La mort dans l'âme, Arthur se dirigea dans la cuisine. Ses chaussons glissaient sur le carrelage brillant de l'étroit couloir. La télévision brisait un silence lourd, étouffant et continuel.
Son père était encore sur le canapé, au salon. Affalé, il regardait l'écran de ses yeux vides et sans coeurs. Sa mère égoutta les pâtes et les mit dans un grand plat, avant de tout mettre sur la table en bois qui se trouvait au centre de la petite cuisine. Arthur étouffait.
- Philippe, viens, se répéta sa mère.
La larve aux cheveux roux se leva en grognant, posant sa bière sur la table basse. Il s'assit lourdement sur le banc qui servait de siège pour deux personnes, en face d'Arthur.
Ils regardaient tous l'écran de télévision, attendant des informations dites importantes, à leurs yeux. Arthur détestait les informations, du moins, quand il les regardait avec ses parents. Il détestait aussi les jeux télévisés, ceux qui passent avant les informations. Ces jeux-là et ces informations-là étaient toujours un sujet de moqueries pour son père. Pédé par-ci, grosse par-là, Arthur entendait tous les jours des nouvelles critiques qui l'irritaient de plus en plus.
Sa cuisine était trop petite.
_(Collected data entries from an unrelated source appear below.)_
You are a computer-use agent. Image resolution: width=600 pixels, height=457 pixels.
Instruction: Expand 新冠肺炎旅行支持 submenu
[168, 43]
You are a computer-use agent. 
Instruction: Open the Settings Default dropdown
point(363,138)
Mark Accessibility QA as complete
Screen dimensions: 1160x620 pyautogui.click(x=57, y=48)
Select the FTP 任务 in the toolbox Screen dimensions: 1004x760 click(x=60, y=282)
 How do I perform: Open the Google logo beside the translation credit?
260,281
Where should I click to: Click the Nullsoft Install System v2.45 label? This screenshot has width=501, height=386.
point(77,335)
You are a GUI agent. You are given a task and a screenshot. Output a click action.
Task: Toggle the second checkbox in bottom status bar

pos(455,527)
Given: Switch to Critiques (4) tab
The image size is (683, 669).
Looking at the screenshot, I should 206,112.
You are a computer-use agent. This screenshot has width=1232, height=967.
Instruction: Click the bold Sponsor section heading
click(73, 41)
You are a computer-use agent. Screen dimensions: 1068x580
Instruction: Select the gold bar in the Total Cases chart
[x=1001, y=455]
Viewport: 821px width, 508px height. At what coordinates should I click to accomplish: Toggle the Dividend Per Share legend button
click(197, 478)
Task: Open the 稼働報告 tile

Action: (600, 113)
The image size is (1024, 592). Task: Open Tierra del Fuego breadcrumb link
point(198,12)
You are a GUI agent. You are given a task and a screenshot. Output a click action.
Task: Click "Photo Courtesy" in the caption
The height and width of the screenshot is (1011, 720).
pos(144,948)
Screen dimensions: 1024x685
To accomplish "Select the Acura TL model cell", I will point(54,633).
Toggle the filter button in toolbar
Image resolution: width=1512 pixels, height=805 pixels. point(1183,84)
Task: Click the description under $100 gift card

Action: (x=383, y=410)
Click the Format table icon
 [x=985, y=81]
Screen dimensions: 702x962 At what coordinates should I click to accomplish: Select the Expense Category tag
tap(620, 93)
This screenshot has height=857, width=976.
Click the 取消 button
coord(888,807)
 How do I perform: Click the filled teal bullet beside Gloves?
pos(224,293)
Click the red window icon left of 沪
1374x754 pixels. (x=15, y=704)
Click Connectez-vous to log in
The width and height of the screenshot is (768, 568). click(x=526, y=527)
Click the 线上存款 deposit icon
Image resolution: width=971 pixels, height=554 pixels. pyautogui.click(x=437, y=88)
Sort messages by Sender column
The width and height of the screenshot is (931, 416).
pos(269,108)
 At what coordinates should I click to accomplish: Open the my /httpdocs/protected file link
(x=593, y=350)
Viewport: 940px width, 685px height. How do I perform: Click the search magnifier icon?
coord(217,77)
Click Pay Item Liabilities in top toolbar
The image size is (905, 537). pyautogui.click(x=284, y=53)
Et trop rempli. Pourtant il se sentait vide dans cette pièce. Il étouffait dans cette petite pièce rempliz au plus possible de meubles non accordés et de styles différents, et d'électroménagers. Le soleil brillait dehors, mais c'est comme s'il pleuvait en son for intérieur.
Quand le générique des informations du soir se fit entendre, le coeur d'Arthur se serra.
Il prit, machinalement, une bouchée de ses pâtes en regardant la télévision. Son père avait une assiette pleine, débordante même. Il regardait un air supérieur et joueur l'écran lumineux.
Le cauchemar se répétait encore.
"Bonsoir à tous. Parlons humanitaire." commença le présentateur télé en fixant la caméra.
- L'humanitaire ! Ça sert à rien, s'indigna la larve rousse.
Arthur réprima un soupir en avalant une fourchette de pâtes. Il fixa son assiette le regard triste et fatigué. Touts les jours le même refrain, la même chanson à l'air insupportable. Comme une boîte à musique que jamais on ne pourrait fermer, et d'où un son strident et affreux sortait. La soif lui serra la gorge et il releva les yeux vers son verre. IL tendit la main et prit l'objet, se forçant de ne pas l'éclater au sol. Il détestait les verres qu'il y avait chez lui. Des verres à moutarde, rien de plus. Il voulait des verres, des vrais verres, pour boire, pas pour mettre de la moutarde. Sa mère lui avait bien expliqué que le design avait été conçu pour être réutilisé comme un verre normal, mais Arthur ne pouvait, à pars en se forçant comme maintenant, à boire dans un verre à moutarde.
- Elle est Française ? demanda sarcastiquement la voix de son père.
Le blond sut que la question lui était posée. Il releva alors sa tête de son assiette et regarda la vieille télévision. Il pouvait y voir la Miss France de cette année, dans un village africain. Elle se tenait en compagnie de plusieurs enfants Africains. Elle semblait être bien.
- Oui.
- Elle est française ?
Arthur posa sa fourchette et regarda Miss France. Il commençait à comprendre où voulait en venir son père.
- Oui, ce n'est pas parce qu'elle...
- Si ! le coupa son père. Bien évidemment que oui, c'est pour ça. Elle n'est pas française et elle est Miss France. Et puis t'as vu ? On leur donne des livres gratis alors que nous je te dis pas le prix qu'on les paye, ces foutus livres !
A bout de nerf, le blond se leva. Il jeta un dernier regard à sa mère. Rien. Un visage vide, sans aucune émotion. Il souhaitait une mère vivace, souriante, aimante, chaleureuse, mais il n'avait qu'une mère froide comme la glace, grimaçante et, elle aussi, était un mollusque. Il souhaitait un père non raciste, non homophobe, un père souriant, aimant et chaleureux. Mais il savait qu'il n'aurait rien de tout cela.
Des parents froids et distants, qui vivent du passé, qui ne veulent jamais sortir, qui passent leurs journées devant la télévision, dans cette campagne qui sent la bouse de vache.
Il souhaitait beaucoup de choses.
Arthur retourna dans sa chambre au mur d'un bleu pâle, mort, vieux, grisé. Il se haïssait lui. Il claqua la porte et s'effondra sur son lit, la mort dans l'âme.